Functionalized scaffolds of shorter self-assembling peptides containing MMP-2 cleavable motif promote fibroblast proliferation and significantly accelerate 3-D cell migration independent of scaffold stiffness

The functionalization of self-assembling peptide scaffolds with biologically active motifs presents many possibilities for the design of synthetic biological materials for 3D cell culture, reparative, regenerative medicine and tissue engineering. We here report the development of short self-assembling peptide scaffolds designed especially for cell migration. We designed self-assembling peptide scaffolds VEVK9 (Ac-VEVKVEVKV-CONH2) and VEVK12 (Ac-VEVKVEVKVEVK-CONH2) and modified variants of these peptides directly coupled to short biologically active motifs. These motifs include two-unit RGD binding units (PRGDSGYRGDS), cell adhesion sequences of laminin (YIGSR and IKVAV) and a Matrix metalloproteinase-2 (MMP-2) cleavable sequence (PVGLIG). We show here that the peptide scaffolds functionalized with these cell adhesion motifs significantly promoted proliferation of periodontal ligament fibroblasts.

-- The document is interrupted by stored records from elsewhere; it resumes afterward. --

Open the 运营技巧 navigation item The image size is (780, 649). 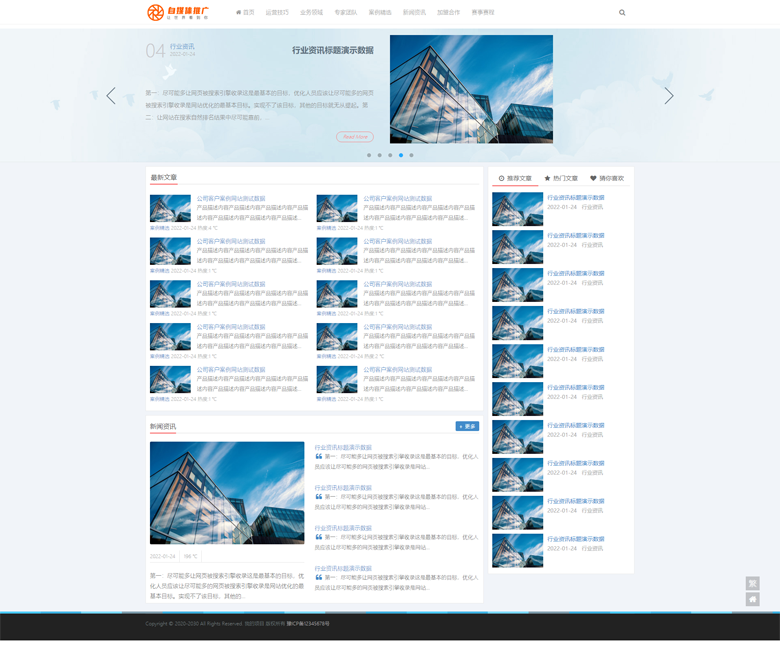(x=277, y=13)
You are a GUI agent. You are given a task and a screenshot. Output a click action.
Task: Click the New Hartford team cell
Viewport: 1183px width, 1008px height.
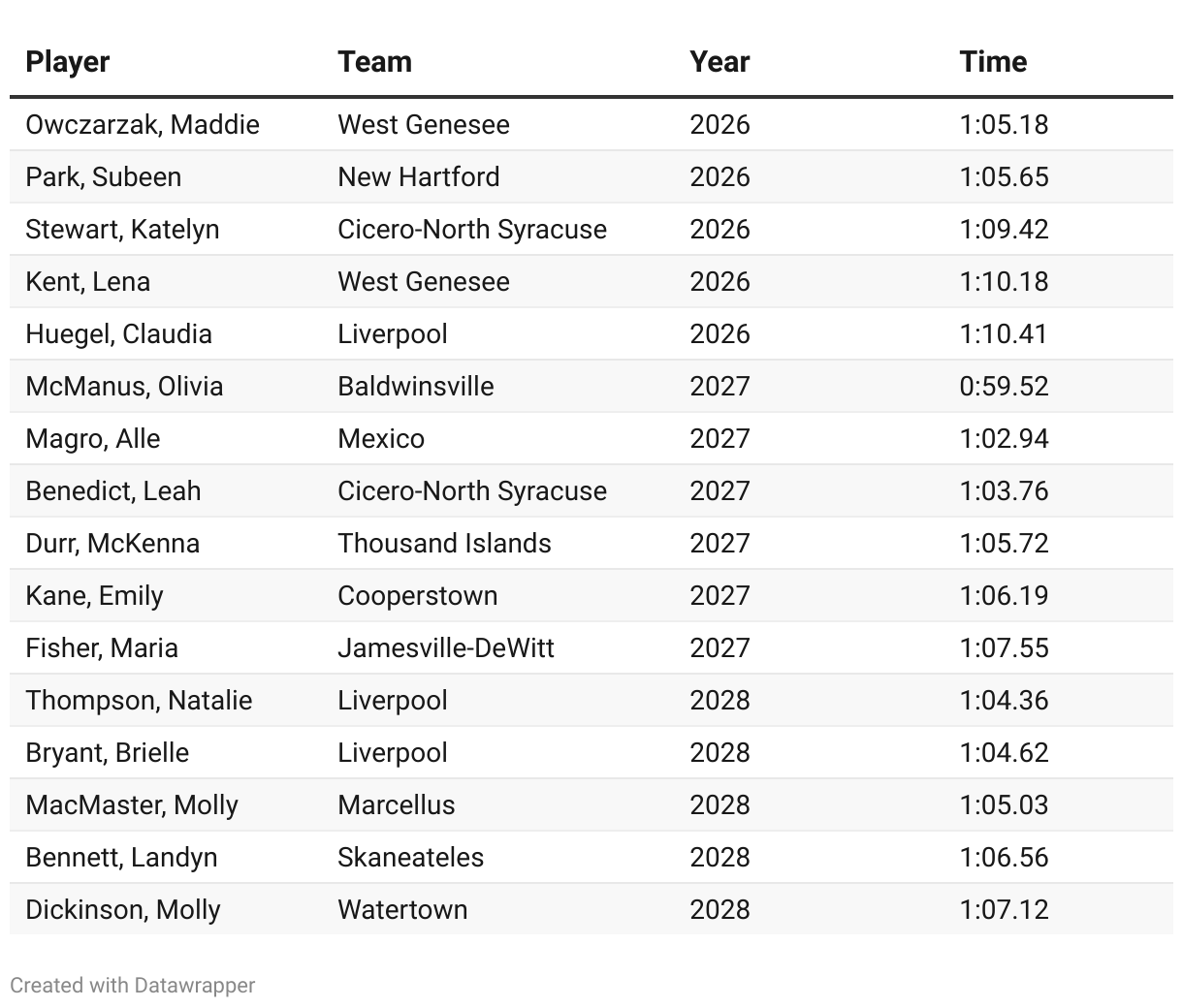pos(419,177)
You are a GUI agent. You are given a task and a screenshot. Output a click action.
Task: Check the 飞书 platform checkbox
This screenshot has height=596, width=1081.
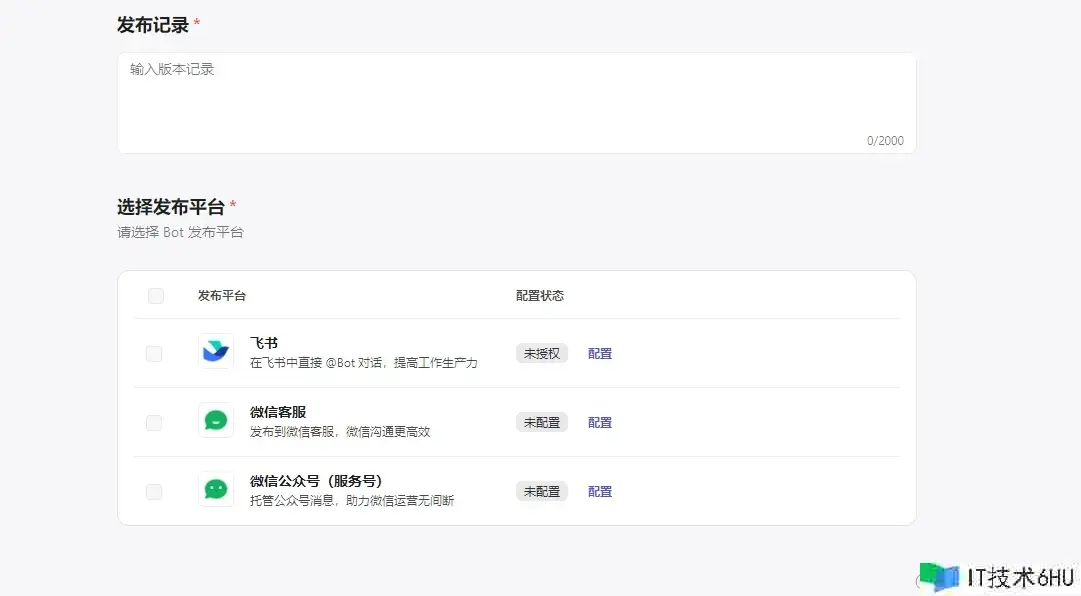coord(154,354)
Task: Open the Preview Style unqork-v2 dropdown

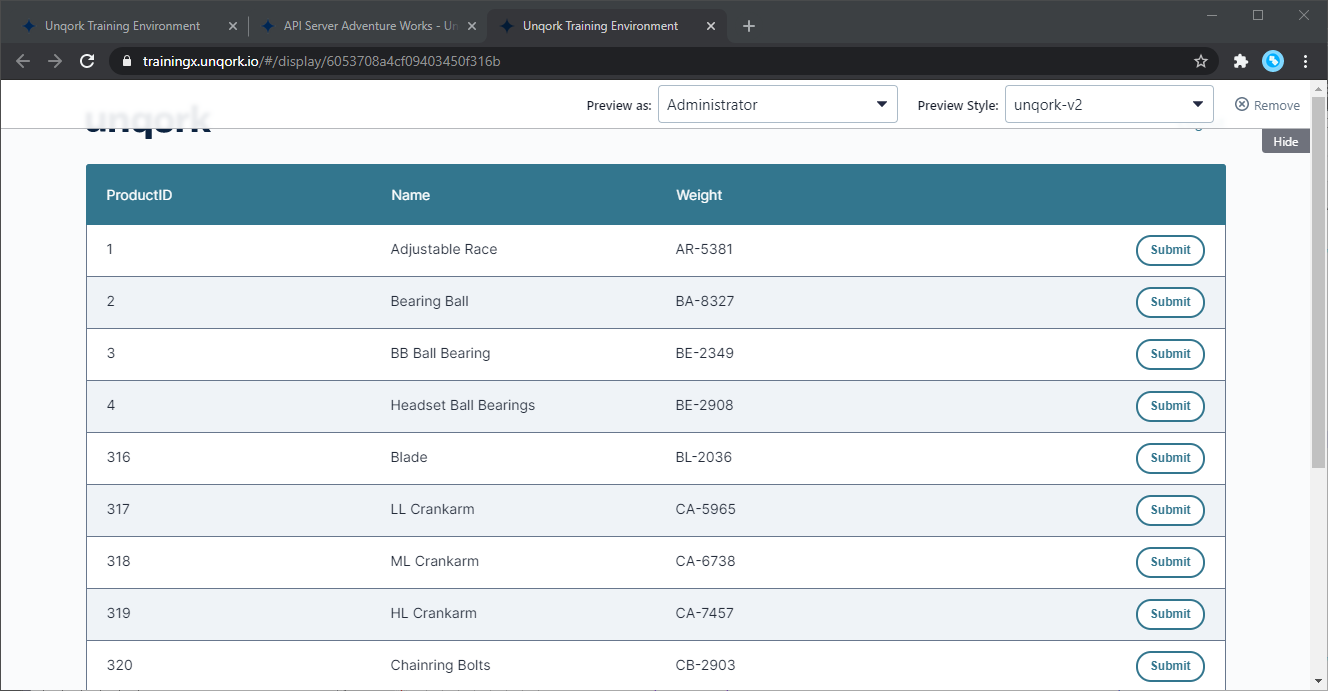Action: (1108, 105)
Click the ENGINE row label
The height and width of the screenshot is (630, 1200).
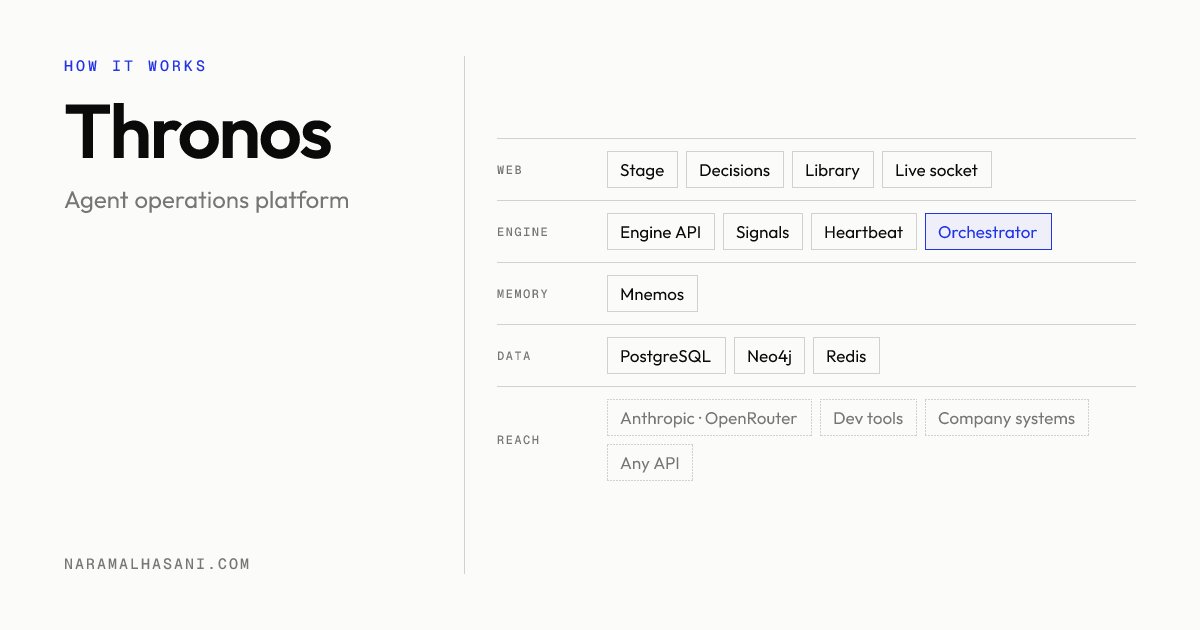523,232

Moreover, when combined with the MMP-2 cleavable motifs, the peptide scaffolds significantly accelerated the fibroblasts' migration independent of scaffold stiffness. Our results suggest that the interaction between integrin receptors of fibroblasts and cell adhesion motifs of the scaffolds stimulated MMP-2 production from the fibroblasts to accelerate proteolytic cell migration in the similar manner as natural extracellular matrix. These peptide scaffolds may be useful in tissue engineering and regenerative medicine including periodontal tissue reconstruction.